Setting up your own Bluesky Feed
Introduction
Bluesky is a decentralized alternative to Twitter. It is a platform that praises itself on being more open and putting users at the center of the ecosystem. One of the features that derives from this mantra is the ability for anyone to create their own custom newsfeed. Other users can then discover those feeds and display then on their homepage.
This opens up the possibility for anyone to build their own algorithm and select content based on specific topics or based on popularity metrics such as reposts and likes.
However, making such a feed is a pretty technical task. The purpose of this blog post is to walk you through the steps required to setup your own custom newsfeed, using the Go programming language. You don’t need to be a Go expert to understand what I’m going to explain, but some level of knowledge of the language will make following through a bit easier. You should also know that the official documentation provides examples in Typescript. There are also community made templates for Python and Ruby
All the code in this post is hosted in this repo https://gitlab.com/Dhawos/bluesky-custom-feeds. Don’t hesitate to go have a look to understand in which context the snippets in this post are relevant.
The different steps
To build you own newsfeed, you will have to complete several steps:
1.Register the newsfeed on your Bluesky account: This part is simply about running a script that will make the correct API calls to Bluesky to register your newsfeed. You will need to have a Bluesky account as the feed will appear under your profile. You will also need a domain that you own, that will also be used to host the custom feed server later.
2.Index the content created on Bluesky: Before being able to choose which posts users are going to see. You must first know what posts are available. To do we will record events that occur on the Bluesky network and save them inside our database to later decide which posts a user should see on our feed.
3.Build the server: The last task will be building a web server that will listen to Bluesky specific requests (as described in the protocol). The server’s job will be to decide which posts the user should see based on the request and make that reply to Bluesky, who will take care of fetching the posts information and hydrating the view.
Let’s see that in more details
1. Register the newsfeed
It is the simplest task in the process. For our newsfeed to be usable, it must first be registered with Bluesky. It will then show up under our profile. To do so, we will use a little script which will use the indigo library which is the Bluesky SDK for Go.
package main
import (
...
"github.com/bluesky-social/indigo/api/atproto"
"github.com/bluesky-social/indigo/api/bsky"
"github.com/bluesky-social/indigo/lex/util"

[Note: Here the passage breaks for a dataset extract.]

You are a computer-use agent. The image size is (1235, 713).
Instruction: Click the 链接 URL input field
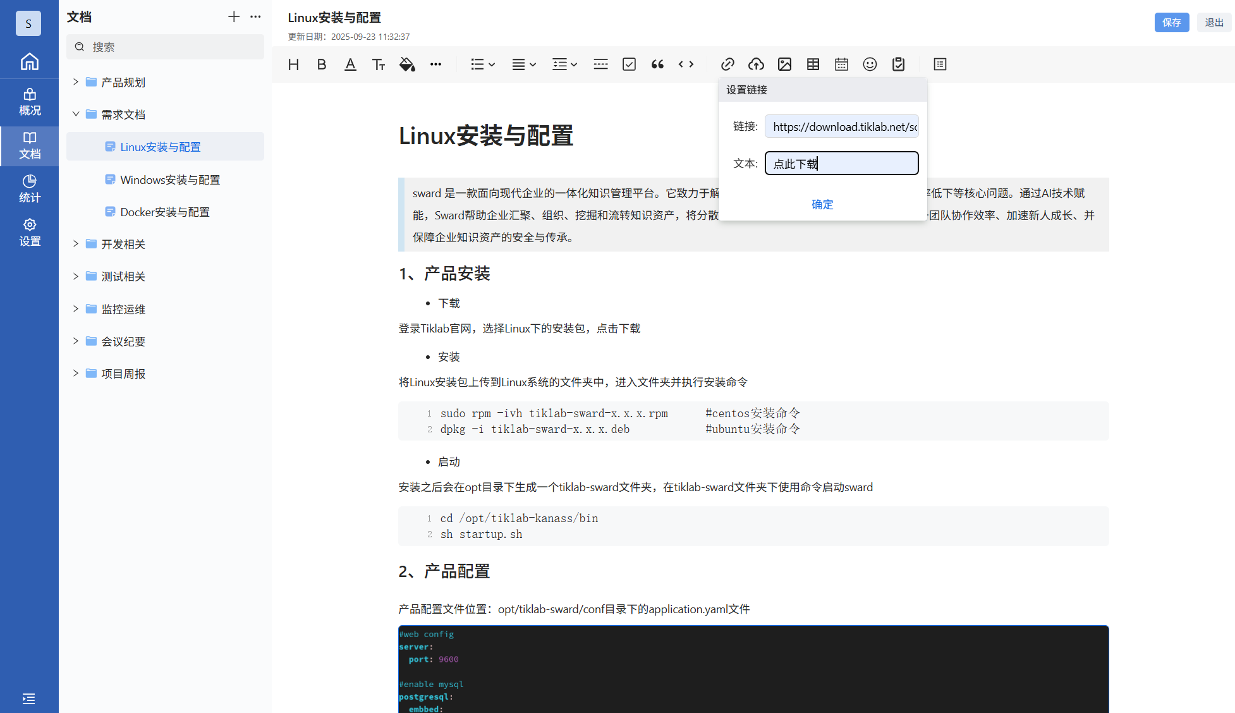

"github.com/bluesky-social/indigo/xrpc"
)
Here is what it will look like (I’m omitting a portion of the code here for the sake of clarity). You will need to declare some information that will describe your feed:
recordName := feed.ShortName()
displayName := feed.DisplayName()
description := feed.Description()
avatarBytes := feed.Avatar() //[]bytes of an image file
Then, we will setup our client to talk to Bluesky API. For that, you will need your Bluesky handle (our nickname + domain). In my case this is @dhawos.bsky.social. You will also need an “application password” which you can generate here
client := xrpc.Client{
Host: "https://bsky.social",
}
ctx := context.Background()
if _, err := atproto.ServerDescribeServer(ctx, &client); err != nil {
panic(err)
}
authInput := atproto.ServerCreateSession_Input{
Identifier: handle, // our handle
Password: appPassword, // our application password
}
authOutput, err := atproto.ServerCreateSession(ctx, &client, &authInput)
if err != nil {
panic(err)
}
client.Auth = &xrpc.AuthInfo{
AccessJwt: authOutput.AccessJwt,
RefreshJwt: authOutput.RefreshJwt,
Handle: authOutput.Handle,
Did: authOutput.Did,
}
// here we will give our distributed identifier (DID) for our news feed
// The hostname variable must match the domain you chose and you own and
// on which you will host your server
feedDID := fmt.Sprintf("did:web:%s", hostname)
var avatar *util.LexBlob
if avatarBytes != nil {
uploadOutput, err := atproto.RepoUploadBlob(ctx, &client, bytes.NewReader(avatarBytes))
if err != nil {
panic(err)
}
avatar = uploadOutput.Blob
}
putInput := atproto.RepoPutRecord_Input{
Collection: "app.bsky.feed.generator",
Record: &util.LexiconTypeDecoder{Val: &bsky.FeedGenerator{
Avatar: avatar,
CreatedAt: time.Now().Format(time.RFC3339),
Description: &description,
Did: feedDID,
DisplayName: displayName,
}},
Repo: client.Auth.Did,
Rkey: recordName,
}
putOutput, err := atproto.RepoPutRecord(ctx, &client, &putInput)
if err != nil {
panic(err)
}
fmt.Printf("Feed %s published\n", recordName)
fmt.Println(putOutput)
}
If everything went well, please save the output carefully, you will need it later. You should now also be able to see your new feed on your profile.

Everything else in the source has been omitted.